Tuesday, July 5, 2011

When is a boardwalk not a boardwalk?

From the NY Times:

Last summer, the city began replacing the wooden boards on two short stretches of boardwalk with concrete strips as a pilot project for a more extensive overhaul of the structure, which extends for two and a half miles along the Brooklyn shoreline.

The change is part of a move away from the tropical hardwoods like ipe (pronounced EE-pay) that have long been used by the city for benches, piers and walkways. The woods are tough enough to withstand a fleet of garbage trucks, but their sources in the Amazon rain forest are being depleted. Under pressure from environmental groups like Rainforest Relief, the city has since 2008 been trying to stop using them, and concrete has become the material of choice for boardwalks.

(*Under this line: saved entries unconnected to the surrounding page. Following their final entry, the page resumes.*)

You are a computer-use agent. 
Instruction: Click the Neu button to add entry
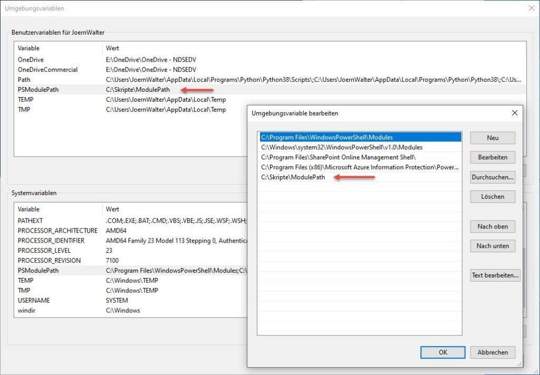(x=492, y=138)
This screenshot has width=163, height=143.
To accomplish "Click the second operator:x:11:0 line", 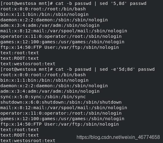I will point(61,113).
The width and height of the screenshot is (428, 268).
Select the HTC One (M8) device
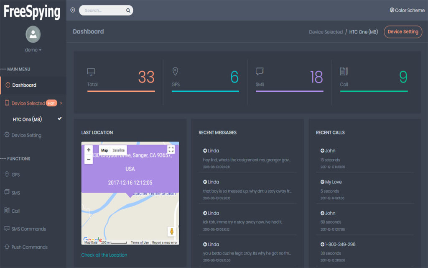27,119
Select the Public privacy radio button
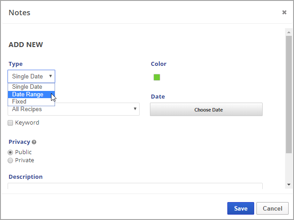Screen dimensions: 294x220 coord(10,152)
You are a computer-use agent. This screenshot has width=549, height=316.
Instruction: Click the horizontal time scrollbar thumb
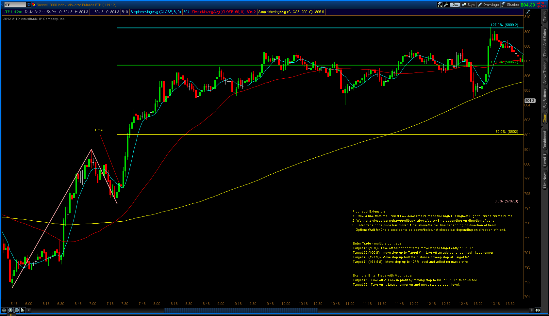[241, 310]
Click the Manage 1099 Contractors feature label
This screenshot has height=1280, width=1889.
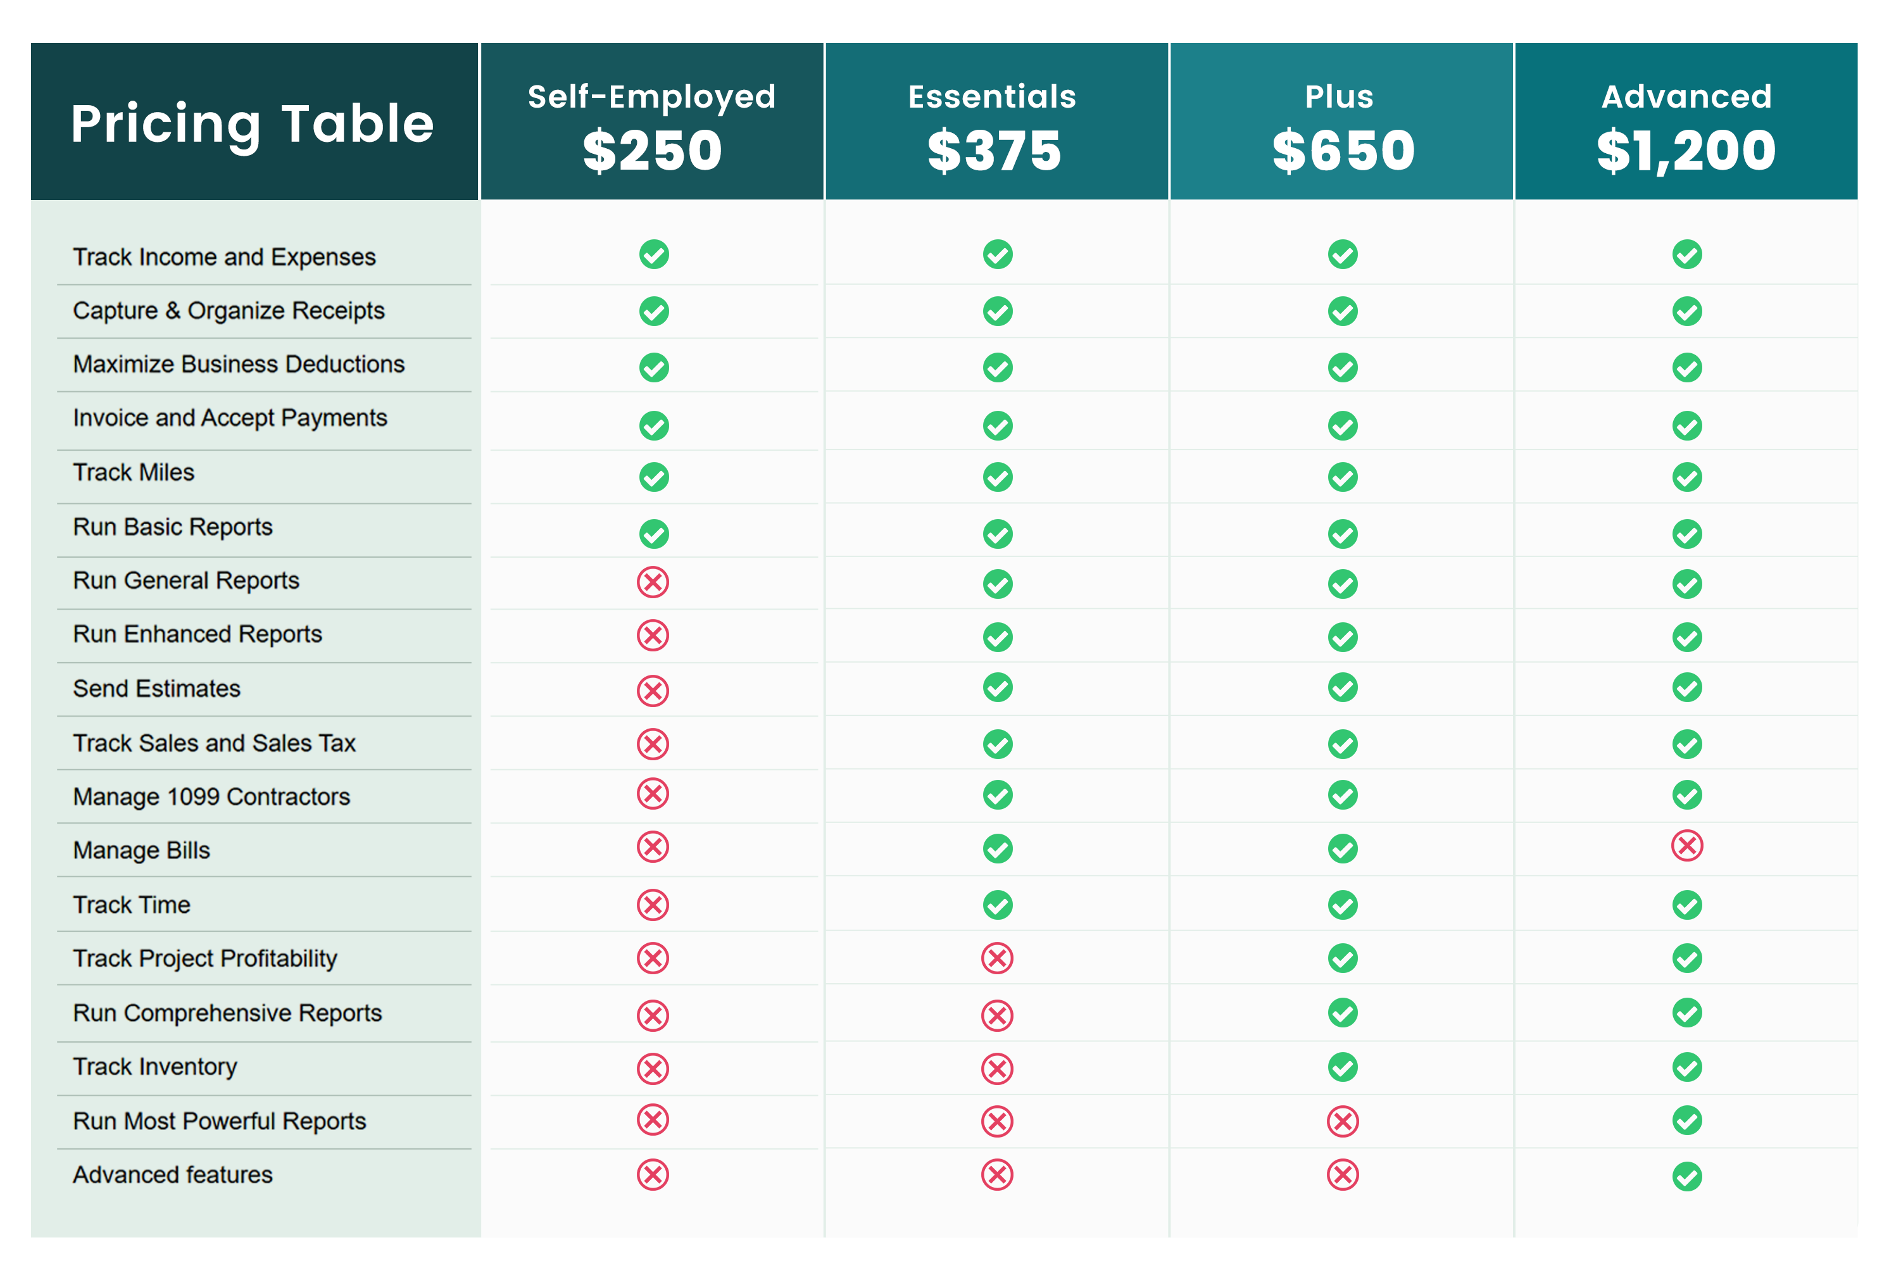pos(211,796)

Officials at the Department of Parks and Recreation have promised that the section of several blocks of the Coney Island Boardwalk along the historic amusement area will remain hardwood. But everything else is vulnerable to conversion to concrete.

The officials say other solutions have drawbacks. North American hardwoods are not as sturdy or long-lasting. Concrete, already used for at least one mile of the five-mile Rockaway Beach Boardwalk, so far seems the cheapest, most durable alternative. Concrete, parks officials say, costs $95 a square foot, compared with $127 for hardwood.

2 comments:

Anonymous said...

Another stupid idea. Sand can't fall through concrete.

Anonymous said...

Thank you Rainforest Relief, while I eat my double bacon cheeseburger and leave my trash behind on your boardwalk.